Bulevar, seis de la tarde y el bombero del monumento con unas ganas locas de que venga la madre del pibe que tiene en brazos, para salir corriendo a echar leña al fuego así el domingo ardía de una vez por todas, “nada lo obligaba, sólo el dolor de los demás”. En eso…

    Entró en la plazoleta como si levitara. Los perros dejaron de vagar  y comenzaron a rascarse las pulgas suponiendo que faltaban guitarristas, aunque la música la pusieran con sus silbos una orquesta de gorriones, que parados en las tablitas del respaldo de uno de los bancos, dibujaban unas pocas notas alegres en un pentagrama desde siempre entristecido a fuerza de los culos gordos de las comadres de lengua fina, del lamento vitalicio del jubilado, de las iniciales  talladas en corazones de amores que ya no tallan.

     De repente, se transformó en  una marioneta: carita blanca, media sonrisa dibujada, ojitos de vidrio; pasos lánguidos y mecánicos acatando  “órdenes de arriba”. Estaba hipnotizado con su primer acto cuando comenzó a desparecer en medio del negro manto que iba  oscureciendo poco a poco los claros de la tarde. ¿Podía hacer algo? Yo, que no veía la hora de que el domingo termine de una vez por todas, trataba de que no se cierre el telón  así ella no ejecutaba un “mutis por el foro”.

      Con esa presencia ausente de las estatuas, quieta, parecía bailarse un recuerdo, al tiempo que una lágrima de sal peregrinaba hasta su boca.  “No mires para atrás, tu pueblo el de antes, no se puede ya bailar”.
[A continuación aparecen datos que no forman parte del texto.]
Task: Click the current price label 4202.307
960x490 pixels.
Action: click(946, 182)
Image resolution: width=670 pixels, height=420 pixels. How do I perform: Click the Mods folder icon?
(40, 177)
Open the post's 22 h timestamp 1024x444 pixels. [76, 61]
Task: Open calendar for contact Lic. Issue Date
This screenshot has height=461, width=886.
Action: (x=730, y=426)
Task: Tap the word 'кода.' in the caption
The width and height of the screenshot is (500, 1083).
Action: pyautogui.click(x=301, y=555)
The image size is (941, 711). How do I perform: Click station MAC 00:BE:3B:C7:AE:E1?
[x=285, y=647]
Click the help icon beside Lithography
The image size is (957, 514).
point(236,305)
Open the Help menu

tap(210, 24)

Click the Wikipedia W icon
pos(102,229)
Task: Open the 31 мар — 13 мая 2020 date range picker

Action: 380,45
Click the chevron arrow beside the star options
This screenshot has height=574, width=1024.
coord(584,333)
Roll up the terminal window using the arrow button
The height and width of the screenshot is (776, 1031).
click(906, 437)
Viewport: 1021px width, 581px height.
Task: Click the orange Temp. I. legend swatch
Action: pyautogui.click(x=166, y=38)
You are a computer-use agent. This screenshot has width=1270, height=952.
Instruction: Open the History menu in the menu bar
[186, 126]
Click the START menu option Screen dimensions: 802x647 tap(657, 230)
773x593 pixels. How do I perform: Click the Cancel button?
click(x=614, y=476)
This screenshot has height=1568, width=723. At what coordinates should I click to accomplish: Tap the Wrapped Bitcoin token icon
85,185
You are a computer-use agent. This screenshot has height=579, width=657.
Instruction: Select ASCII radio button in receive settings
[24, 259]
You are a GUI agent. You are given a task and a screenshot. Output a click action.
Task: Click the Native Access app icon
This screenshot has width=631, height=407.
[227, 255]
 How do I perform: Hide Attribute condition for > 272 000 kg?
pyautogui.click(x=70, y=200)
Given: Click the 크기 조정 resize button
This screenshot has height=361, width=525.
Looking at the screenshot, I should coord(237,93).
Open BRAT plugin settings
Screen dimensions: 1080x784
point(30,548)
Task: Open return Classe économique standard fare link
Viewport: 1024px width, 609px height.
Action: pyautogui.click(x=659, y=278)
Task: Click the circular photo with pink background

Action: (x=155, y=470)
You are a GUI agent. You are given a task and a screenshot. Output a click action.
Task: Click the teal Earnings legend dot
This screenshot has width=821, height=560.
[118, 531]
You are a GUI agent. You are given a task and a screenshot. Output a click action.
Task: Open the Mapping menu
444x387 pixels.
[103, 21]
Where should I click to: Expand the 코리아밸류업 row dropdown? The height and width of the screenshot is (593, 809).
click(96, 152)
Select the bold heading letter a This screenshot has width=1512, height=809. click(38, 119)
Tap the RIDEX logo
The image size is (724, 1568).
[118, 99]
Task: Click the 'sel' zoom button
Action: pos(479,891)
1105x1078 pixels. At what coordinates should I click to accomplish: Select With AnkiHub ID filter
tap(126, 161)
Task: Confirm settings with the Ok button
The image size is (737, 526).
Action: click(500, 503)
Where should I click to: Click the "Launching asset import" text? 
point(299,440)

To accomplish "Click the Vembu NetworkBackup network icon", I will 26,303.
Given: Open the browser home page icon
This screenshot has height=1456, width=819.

      Mientras tanto al cura, que se preparaba  para la misa de las siete, se le dio por pensar que todo aquello era cosa de mandinga, pero no vendría nada mal que una tardecita “Laisa: la Isadora del pueblo”  se pasara por la parroquia y se mande en plena misa un Salmo Responsorial, “para que repitamos todos”.

      Finalizada la quietud, ella danzó un barrilete. Tan bien lo hizo que la luna se asomó al ballet para recibirla en su gloria cediéndole el centro del universo mediante un rayo de luz. En el ensueño de las alturas se demoró dando algunos remolinos, y cuando decidió volver, dueña y señora de su piolín, se fue ovillando despacito trayendo consigo una estrella que prefirió una suave noche con su pelo a la eternidad prometida por el cielo.

    Al  día siguiente: el baile de la semana. Vieran lo desafiante que le salió ese lunes: divina con medias de lana y el alma descalza zapateando el infierno.

    Al martes, respondiéndole a su nombre lo comenzó a combatir en la trinchera y  después de la batalla, recibió al miércoles bailándose La Paz… sin apunarse. El jueves, tras un paso en falso acabó representando la caída de la bolsa de valores: la bondad y la honradez en baja mientras que la lealtad se iba detrás del mejor postor. Viernes, víspera de fin de semana: allegro. Sábado: allegro molto vivace, y otro domingo que como era de esperar cerró con un adagio: “sostenuto y lacrimoso”.

      Como una hoja seca a merced del viento, descifraba ahora una tarde gris con tanto realismo que mientras la observaba, los segundos —ceniza garúa del tiempo— me calaban los huesos.

     Al finalizar, muda de todo movimiento, fue un árbol noble donde mis ojos se posaron  a descansar después de tanto viaje. Tratando de pedir una tregua a su afición por bailar soledades, saqué mi pañuelo blanco y se lo acerqué despacio.  Mansamente, lo tomó entre sus manos formando un nido, como si de allí saliera la paloma que alarga la vida de algún viejo mago muerto de hambre y entonces hizo lo que nunca: bailó una zamba.